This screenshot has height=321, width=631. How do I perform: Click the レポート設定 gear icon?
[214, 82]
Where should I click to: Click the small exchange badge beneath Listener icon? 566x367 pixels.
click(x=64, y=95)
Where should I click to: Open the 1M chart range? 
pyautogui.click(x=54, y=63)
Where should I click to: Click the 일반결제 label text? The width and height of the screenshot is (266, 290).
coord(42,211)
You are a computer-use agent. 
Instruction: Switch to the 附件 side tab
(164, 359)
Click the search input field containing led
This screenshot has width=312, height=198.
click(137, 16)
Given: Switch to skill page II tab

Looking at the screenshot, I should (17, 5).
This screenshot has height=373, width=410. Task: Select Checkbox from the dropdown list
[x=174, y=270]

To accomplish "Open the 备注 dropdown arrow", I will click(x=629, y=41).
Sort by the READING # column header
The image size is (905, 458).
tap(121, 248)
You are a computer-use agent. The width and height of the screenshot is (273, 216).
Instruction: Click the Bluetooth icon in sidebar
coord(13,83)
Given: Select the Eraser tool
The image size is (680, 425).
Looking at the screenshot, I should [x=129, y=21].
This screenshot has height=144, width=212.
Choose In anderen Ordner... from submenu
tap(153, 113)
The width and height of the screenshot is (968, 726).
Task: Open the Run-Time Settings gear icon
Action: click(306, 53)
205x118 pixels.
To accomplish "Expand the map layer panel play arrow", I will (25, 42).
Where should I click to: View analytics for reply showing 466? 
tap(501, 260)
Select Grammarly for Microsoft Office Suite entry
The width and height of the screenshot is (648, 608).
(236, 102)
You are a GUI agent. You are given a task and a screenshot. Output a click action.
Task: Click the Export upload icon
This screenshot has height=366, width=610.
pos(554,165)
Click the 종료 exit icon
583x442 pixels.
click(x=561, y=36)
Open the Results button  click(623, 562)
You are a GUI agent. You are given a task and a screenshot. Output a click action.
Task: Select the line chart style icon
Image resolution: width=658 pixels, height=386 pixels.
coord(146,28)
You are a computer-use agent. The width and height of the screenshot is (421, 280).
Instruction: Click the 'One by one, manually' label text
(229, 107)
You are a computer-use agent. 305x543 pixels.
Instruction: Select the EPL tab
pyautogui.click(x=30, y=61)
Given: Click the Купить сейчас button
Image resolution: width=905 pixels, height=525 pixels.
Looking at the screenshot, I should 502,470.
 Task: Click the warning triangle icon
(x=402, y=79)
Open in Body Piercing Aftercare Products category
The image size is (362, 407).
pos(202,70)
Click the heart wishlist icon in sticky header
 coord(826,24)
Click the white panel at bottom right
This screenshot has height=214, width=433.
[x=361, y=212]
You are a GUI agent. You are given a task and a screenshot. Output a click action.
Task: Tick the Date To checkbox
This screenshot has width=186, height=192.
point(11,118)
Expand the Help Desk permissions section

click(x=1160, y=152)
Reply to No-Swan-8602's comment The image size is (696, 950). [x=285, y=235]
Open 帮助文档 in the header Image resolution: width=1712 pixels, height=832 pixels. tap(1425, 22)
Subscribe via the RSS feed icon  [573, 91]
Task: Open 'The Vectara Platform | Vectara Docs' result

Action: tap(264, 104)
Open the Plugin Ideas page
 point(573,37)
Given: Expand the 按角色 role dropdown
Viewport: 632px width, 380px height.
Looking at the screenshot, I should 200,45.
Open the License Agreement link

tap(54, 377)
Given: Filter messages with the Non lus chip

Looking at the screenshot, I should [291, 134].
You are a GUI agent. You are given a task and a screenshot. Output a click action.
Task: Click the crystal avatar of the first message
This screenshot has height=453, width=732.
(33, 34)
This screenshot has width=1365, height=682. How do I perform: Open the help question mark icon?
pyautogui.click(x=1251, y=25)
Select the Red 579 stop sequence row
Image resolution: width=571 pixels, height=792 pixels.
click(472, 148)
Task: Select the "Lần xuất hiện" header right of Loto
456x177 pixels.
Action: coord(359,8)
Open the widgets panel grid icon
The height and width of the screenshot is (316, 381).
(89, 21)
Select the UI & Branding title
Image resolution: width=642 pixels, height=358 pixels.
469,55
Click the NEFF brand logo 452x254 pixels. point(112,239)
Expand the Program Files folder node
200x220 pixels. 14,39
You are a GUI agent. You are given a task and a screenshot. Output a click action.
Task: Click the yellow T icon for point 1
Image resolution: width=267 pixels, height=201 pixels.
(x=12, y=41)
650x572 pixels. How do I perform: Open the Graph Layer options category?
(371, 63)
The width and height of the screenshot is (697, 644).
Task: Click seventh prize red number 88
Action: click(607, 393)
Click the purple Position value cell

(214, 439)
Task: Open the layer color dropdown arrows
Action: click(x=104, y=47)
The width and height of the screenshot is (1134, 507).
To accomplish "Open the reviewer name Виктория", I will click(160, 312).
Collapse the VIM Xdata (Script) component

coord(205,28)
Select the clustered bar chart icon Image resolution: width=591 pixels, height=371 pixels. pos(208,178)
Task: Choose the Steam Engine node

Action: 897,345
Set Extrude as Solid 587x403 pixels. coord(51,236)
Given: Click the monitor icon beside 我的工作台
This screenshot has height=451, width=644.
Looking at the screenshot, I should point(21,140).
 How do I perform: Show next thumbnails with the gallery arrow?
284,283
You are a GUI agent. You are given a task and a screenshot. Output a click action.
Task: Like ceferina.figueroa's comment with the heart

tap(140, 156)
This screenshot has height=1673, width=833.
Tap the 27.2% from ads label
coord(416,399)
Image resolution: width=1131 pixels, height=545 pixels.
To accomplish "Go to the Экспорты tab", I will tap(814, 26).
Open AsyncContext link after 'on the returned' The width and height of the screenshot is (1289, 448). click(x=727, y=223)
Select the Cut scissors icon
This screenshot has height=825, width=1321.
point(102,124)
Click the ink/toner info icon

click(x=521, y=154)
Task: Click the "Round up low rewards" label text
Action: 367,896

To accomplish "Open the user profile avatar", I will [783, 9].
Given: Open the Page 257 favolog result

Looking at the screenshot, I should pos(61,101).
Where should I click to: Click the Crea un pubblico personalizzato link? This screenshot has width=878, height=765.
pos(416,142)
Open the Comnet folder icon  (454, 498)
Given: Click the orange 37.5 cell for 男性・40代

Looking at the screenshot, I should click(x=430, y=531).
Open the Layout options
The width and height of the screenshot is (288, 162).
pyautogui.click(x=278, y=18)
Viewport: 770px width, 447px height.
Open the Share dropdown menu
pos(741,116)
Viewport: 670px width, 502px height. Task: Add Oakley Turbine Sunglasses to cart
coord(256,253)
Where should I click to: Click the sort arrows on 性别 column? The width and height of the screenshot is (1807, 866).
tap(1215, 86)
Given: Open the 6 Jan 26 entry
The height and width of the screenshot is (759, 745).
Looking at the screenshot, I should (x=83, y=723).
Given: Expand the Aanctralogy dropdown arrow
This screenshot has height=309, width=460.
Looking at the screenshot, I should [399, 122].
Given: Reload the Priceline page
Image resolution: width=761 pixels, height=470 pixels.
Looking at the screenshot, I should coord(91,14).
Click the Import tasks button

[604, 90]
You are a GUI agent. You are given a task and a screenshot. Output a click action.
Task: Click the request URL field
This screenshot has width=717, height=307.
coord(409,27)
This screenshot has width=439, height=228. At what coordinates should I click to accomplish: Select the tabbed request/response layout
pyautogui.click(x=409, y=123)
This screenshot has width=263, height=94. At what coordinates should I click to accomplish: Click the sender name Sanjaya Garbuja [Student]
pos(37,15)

---

» **WHAT NEEDS TO BE DONE**: Each line above with the string "computer" should be reported in full.

» **FINAL ANSWER**:
You are a computer-use agent. 
You are a computer-use agent. The width and height of the screenshot is (273, 216).
You are a computer-use agent. The width and height of the screenshot is (421, 280).
You are a computer-use agent. 305x543 pixels.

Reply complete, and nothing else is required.